Provided data:

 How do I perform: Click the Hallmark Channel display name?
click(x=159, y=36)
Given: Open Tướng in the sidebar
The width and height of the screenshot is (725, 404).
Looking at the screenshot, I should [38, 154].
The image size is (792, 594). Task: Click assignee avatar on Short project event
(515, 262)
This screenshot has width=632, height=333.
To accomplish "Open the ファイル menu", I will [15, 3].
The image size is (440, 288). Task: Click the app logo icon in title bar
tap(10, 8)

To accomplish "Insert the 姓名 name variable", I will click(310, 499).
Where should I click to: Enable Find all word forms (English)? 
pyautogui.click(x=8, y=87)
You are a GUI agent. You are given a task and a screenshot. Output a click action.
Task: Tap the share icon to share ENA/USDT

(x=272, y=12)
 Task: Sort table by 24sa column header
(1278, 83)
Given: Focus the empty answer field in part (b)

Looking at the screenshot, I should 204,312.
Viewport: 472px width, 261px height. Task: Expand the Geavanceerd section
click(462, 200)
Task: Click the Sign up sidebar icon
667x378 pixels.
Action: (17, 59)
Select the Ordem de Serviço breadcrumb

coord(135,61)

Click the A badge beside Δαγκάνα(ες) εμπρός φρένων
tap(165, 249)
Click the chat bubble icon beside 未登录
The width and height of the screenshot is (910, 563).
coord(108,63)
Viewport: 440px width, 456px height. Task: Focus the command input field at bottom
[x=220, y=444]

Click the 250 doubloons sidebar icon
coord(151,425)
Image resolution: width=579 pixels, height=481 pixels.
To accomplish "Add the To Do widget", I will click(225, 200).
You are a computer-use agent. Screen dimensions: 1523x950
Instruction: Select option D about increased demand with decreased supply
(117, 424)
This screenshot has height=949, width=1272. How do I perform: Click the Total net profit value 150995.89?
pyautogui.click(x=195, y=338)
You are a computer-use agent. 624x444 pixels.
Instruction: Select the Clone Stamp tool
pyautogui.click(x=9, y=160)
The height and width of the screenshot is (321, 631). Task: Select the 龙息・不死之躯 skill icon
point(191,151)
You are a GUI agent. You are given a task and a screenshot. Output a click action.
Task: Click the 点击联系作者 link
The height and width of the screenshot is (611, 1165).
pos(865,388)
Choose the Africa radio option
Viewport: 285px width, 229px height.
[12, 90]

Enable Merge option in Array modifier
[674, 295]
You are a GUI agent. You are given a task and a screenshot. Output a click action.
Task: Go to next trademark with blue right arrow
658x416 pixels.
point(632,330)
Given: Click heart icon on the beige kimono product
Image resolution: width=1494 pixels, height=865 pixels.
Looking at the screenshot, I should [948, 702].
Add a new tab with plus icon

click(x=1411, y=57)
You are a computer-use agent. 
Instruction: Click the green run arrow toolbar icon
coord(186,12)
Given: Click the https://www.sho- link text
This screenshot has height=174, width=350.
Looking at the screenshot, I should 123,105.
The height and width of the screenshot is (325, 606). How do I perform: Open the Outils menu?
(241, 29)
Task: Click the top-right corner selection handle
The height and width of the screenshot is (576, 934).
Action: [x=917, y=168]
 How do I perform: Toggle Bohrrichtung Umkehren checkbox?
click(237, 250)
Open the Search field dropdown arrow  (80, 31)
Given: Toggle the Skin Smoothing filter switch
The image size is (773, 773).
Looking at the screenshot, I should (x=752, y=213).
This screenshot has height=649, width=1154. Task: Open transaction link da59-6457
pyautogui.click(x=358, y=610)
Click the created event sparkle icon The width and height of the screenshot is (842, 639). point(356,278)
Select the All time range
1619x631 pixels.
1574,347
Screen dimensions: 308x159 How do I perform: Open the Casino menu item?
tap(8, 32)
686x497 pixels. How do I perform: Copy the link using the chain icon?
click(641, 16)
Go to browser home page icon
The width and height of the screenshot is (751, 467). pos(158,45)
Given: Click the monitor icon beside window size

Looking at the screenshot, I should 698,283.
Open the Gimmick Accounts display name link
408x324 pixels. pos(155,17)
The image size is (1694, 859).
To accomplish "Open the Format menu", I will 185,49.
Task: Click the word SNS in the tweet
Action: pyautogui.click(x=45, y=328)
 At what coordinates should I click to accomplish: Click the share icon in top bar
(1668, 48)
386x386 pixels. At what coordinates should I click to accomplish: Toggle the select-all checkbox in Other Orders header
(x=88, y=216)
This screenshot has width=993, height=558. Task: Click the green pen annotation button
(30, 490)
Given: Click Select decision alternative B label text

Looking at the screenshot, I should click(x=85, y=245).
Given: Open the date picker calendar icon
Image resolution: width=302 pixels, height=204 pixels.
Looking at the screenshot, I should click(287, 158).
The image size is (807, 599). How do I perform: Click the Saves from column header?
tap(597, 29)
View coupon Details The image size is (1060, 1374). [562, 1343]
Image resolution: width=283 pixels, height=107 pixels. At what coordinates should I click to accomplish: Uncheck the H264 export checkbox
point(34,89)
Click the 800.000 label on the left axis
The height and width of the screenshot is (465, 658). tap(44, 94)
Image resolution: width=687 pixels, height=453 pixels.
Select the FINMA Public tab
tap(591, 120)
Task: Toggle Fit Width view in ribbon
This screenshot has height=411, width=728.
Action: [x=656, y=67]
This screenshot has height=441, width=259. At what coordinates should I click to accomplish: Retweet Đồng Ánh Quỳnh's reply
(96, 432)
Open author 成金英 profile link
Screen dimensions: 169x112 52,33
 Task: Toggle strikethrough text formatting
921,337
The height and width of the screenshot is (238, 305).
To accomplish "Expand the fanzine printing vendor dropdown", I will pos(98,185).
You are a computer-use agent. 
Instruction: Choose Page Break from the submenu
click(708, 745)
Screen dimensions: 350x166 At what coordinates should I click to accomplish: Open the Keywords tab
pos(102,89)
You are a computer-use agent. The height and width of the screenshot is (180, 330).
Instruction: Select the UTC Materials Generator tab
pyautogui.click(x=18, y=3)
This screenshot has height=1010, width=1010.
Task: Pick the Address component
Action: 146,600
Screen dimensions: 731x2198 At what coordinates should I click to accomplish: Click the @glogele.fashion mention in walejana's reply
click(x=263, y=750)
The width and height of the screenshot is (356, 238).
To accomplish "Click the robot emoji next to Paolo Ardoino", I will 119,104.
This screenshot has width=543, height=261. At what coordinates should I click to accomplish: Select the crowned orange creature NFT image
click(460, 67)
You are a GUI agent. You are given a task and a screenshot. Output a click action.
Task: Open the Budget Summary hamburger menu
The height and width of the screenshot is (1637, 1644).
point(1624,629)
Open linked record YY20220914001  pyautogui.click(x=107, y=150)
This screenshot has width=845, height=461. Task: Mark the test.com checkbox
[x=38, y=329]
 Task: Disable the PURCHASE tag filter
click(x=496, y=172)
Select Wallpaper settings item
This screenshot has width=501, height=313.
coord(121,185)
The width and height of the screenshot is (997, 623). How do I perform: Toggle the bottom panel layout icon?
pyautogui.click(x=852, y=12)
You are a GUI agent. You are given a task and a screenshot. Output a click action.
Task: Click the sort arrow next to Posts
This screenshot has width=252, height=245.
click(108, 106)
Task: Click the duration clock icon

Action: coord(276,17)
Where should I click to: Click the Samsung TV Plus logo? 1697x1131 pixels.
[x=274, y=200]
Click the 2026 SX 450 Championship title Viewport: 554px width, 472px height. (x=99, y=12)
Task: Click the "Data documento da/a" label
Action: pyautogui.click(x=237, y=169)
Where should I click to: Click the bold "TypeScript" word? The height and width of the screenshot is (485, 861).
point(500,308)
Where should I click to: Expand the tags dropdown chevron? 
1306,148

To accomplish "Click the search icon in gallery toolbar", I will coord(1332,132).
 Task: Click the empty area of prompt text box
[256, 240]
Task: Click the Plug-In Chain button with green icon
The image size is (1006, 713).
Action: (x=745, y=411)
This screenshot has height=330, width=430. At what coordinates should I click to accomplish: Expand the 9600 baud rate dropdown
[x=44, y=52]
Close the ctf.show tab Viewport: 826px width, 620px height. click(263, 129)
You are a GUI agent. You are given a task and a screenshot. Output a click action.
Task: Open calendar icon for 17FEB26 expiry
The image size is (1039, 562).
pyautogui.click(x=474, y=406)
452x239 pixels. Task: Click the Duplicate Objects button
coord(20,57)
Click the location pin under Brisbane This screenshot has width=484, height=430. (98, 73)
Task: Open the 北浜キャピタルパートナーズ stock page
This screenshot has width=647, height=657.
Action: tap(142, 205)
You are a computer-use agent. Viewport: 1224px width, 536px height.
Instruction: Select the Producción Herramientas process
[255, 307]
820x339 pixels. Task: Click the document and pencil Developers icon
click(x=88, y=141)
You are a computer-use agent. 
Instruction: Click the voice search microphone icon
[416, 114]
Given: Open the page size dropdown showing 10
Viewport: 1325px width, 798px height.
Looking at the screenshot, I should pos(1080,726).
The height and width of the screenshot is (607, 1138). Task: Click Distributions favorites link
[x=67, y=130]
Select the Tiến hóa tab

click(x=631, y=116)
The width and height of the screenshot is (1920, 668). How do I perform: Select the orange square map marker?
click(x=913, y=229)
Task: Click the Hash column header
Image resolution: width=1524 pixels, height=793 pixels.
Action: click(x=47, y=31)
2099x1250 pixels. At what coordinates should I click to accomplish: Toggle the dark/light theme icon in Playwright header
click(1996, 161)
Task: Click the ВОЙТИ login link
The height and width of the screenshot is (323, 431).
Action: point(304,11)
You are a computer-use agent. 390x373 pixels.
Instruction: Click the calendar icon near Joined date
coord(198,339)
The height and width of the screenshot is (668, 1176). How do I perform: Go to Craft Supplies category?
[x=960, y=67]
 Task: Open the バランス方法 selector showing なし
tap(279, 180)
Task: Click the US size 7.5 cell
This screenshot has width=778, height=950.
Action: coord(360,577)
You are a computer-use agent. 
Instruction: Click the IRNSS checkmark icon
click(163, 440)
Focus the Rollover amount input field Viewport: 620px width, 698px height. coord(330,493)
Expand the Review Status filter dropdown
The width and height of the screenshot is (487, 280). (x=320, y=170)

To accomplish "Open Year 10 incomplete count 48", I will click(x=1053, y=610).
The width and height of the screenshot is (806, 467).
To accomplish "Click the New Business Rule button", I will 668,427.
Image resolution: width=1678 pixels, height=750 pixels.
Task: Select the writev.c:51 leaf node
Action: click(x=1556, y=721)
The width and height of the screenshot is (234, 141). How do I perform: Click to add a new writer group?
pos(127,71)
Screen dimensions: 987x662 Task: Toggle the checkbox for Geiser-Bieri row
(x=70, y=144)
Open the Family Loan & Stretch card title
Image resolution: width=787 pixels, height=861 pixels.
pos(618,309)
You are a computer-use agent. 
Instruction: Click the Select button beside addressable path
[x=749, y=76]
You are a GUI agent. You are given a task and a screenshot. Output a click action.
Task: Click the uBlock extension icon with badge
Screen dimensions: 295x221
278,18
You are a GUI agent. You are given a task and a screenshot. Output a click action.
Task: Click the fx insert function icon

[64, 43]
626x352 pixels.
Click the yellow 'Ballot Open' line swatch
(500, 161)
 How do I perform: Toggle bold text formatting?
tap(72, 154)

Given problem:
Reproduce verbatim everything in the records from the line containing "Click the location" down to the line containing "Action: tap(142, 205)".

Finished answer:
Click the location pin under Brisbane This screenshot has width=484, height=430. (98, 73)
Task: Open the 北浜キャピタルパートナーズ stock page
This screenshot has width=647, height=657.
Action: tap(142, 205)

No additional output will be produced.